Chemogenetic Modulation of Orexin Neurons Reverses Changes in Anxiety and Locomotor Activity in the A53T Mouse Model of Parkinson's Disease.

Parkinson's disease (PD) is the second most common neurodegenerative disease. PD symptomology is recognized as heterogeneous and in addition to motor function decline includes cognitive, mood, sleep, and metabolic disorders. Previous studies showed early reductions in anxiety and locomotion in the A53T mice model of PD. Since inflammation and astrogliosis are an integral part of PD pathology and impair proper neuronal function, we were keen to investigate if behavioral changes in A53T mice are accompanied by increased inflammation and astrogliosis in the hippocampus (Hipp) and motor cortex (mCtx) brain regions involved in the regulation of anxiety and locomotion, respectively. To test this, we used 3-, 5-, and 7-month-old A53T mice to examine anxiety-like behavior, locomotion, and expression of inflammation and astrogliosis markers in the Hipp and mCtx. Further, we examined the presence of alpha-synuclein accumulation in orexin neurons and orexin neuronal loss. The data show early reductions in anxiety-like behavior as well as increased locomotor activity, which was accompanied by inflammation and astrogliosis in the Hipp and mCtx. Due to the persistence of the orexin neuron population in A53T mice and the involvement of orexin in anxiety and locomotor regulation, we hypothesized that chemogenetic modulation of orexin neurons would reverse the observed reductions in anxiety-like behavior and the increases in locomotor activity in these animals. We showed that chemogenetic activation of orexin neurons in A53T mice restores anxiety-like behavior back to control levels without affecting locomotor activity, whereas the inhibition of orexin neurons reverses the elevated locomotor activity without any effects on anxiety-like behavior. This study exemplifies the complex role of orexin neurons in this model of PD and demonstrates the novel finding that changes in locomotor and anxiety-like behavior are accompanied by inflammation and astrogliosis. Together, these data suggest that the orexin system may play a significant role in early and late stages of PD.

Pharmacological and chemogenetic orexin/hypocretin intervention ameliorates Hipp-dependent memory impairment in the A53T mice model of Parkinson's disease.

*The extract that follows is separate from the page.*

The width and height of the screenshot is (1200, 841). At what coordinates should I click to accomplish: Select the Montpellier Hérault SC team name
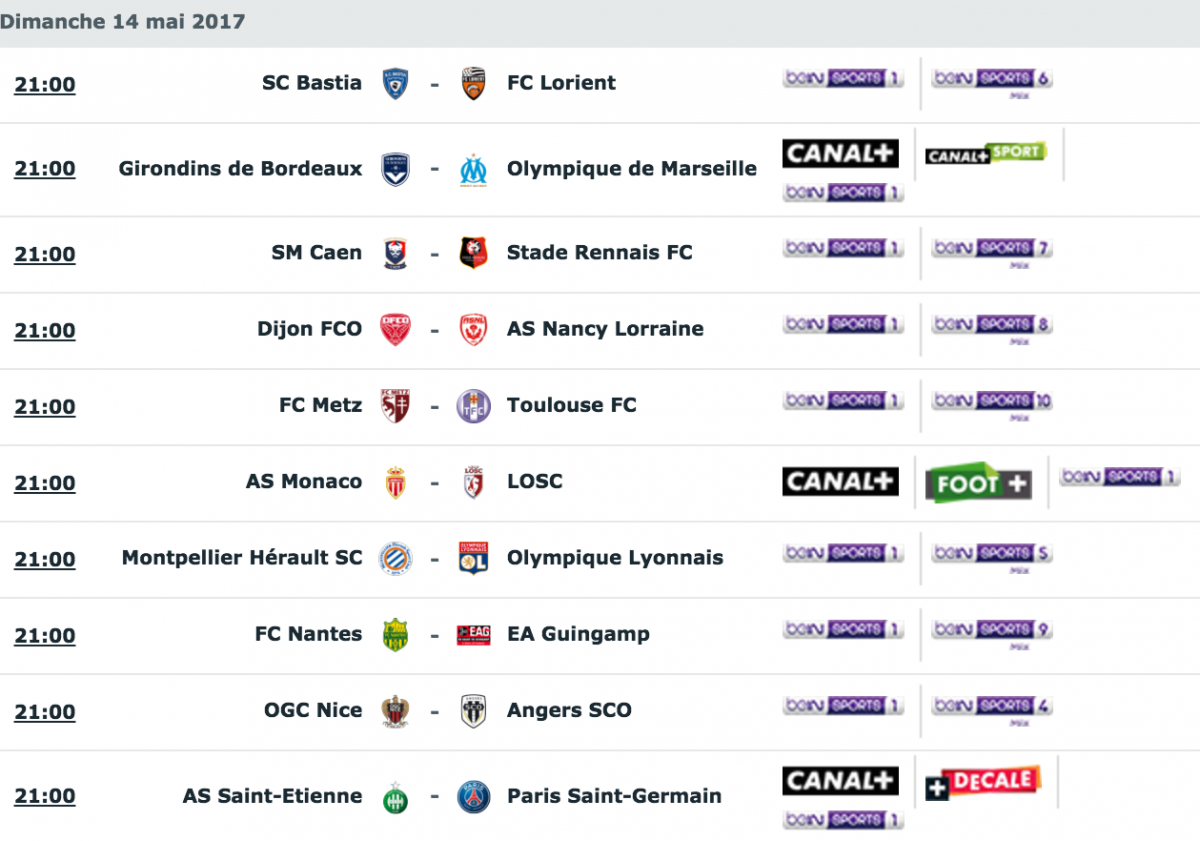(242, 558)
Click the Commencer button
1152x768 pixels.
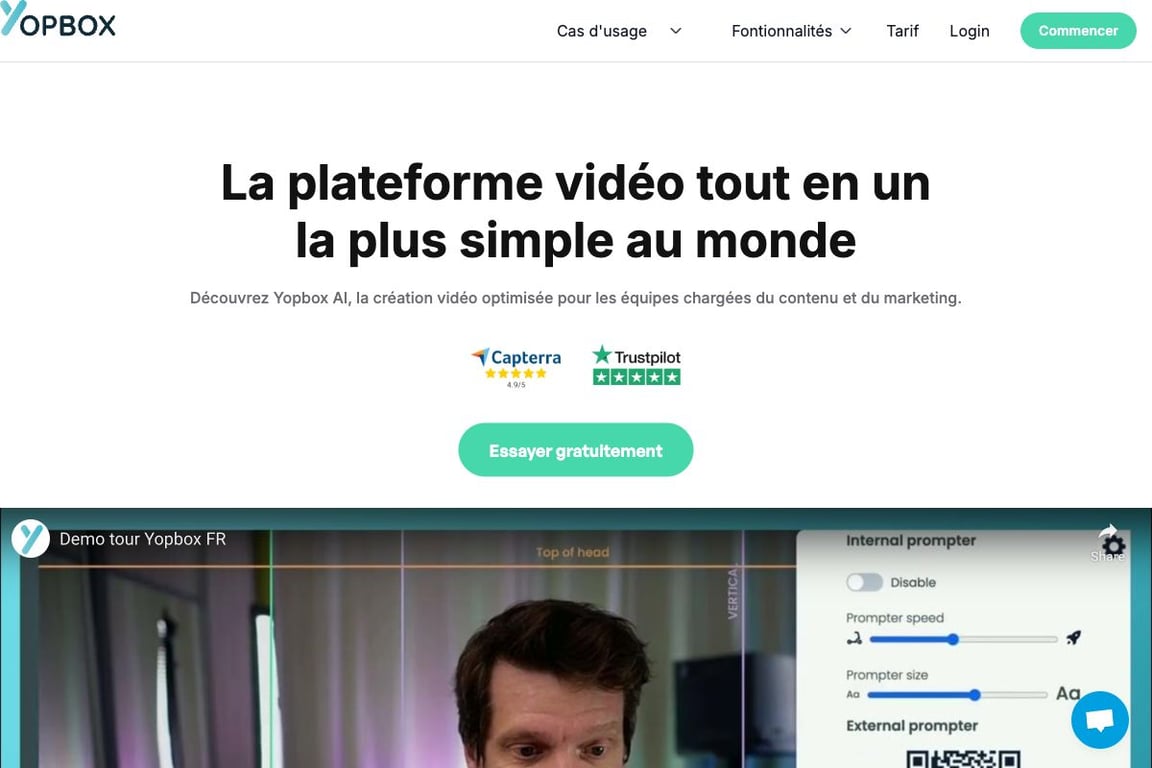(x=1078, y=31)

Parkinson's disease (PD), classically defined as a progressive motor disorder accompanied with dopaminergic neuron loss and presence of Lewy bodies, is the second most common neurodegenerative disease. PD also has various non-classical symptoms, including cognitive impairments. In addition, inflammation and astrogliosis are recognized as an integral part of PD pathology. The hippocampus (Hipp) is a brain region involved in cognition and memory, and the neuropeptide orexin has been shown to enhance learning and memory. Previous studies show impairments in Hipp-dependent memory in a transgenic mouse model of Parkinson's disease (A53T mice), and we hypothesized that increasing orexin tone will reverse this. To test this, we subjected 3, 5, and 7-month old A53T mice to a Barnes maze and a contextual object recognition test to determine Hipp dependent memory. Inflammation and astrogliosis markers in the Hipp were assessed by immuno-fluorescence densitometry. The data show that early cognitive impairment is coupled with an increase in expression of inflammatory and astrogliosis markers. Next, in two separate experiments, mice were given intra-hippocampal injections of orexin or chemogenetic viral injections of an orexin neuron specific Designer Receptor Exclusively Activated by Designer Drug (DREADD). For the pharmacological approach mice were intracranially treated with orexin A, whereas the chemogenetic approach utilized clozapine N-oxide (CNO). Both pharmacological orexin A intervention as well as chemogenetic activation of orexin neurons ameliorated Hipp-dependent early memory impairment observed in A53T mice. This study implicates orexin in PD-associated cognitive impairment and suggests that exogenous orexin treatment and/or manipulation of endogenous orexin levels may be a potential strategy for addressing early cognitive loss in PD.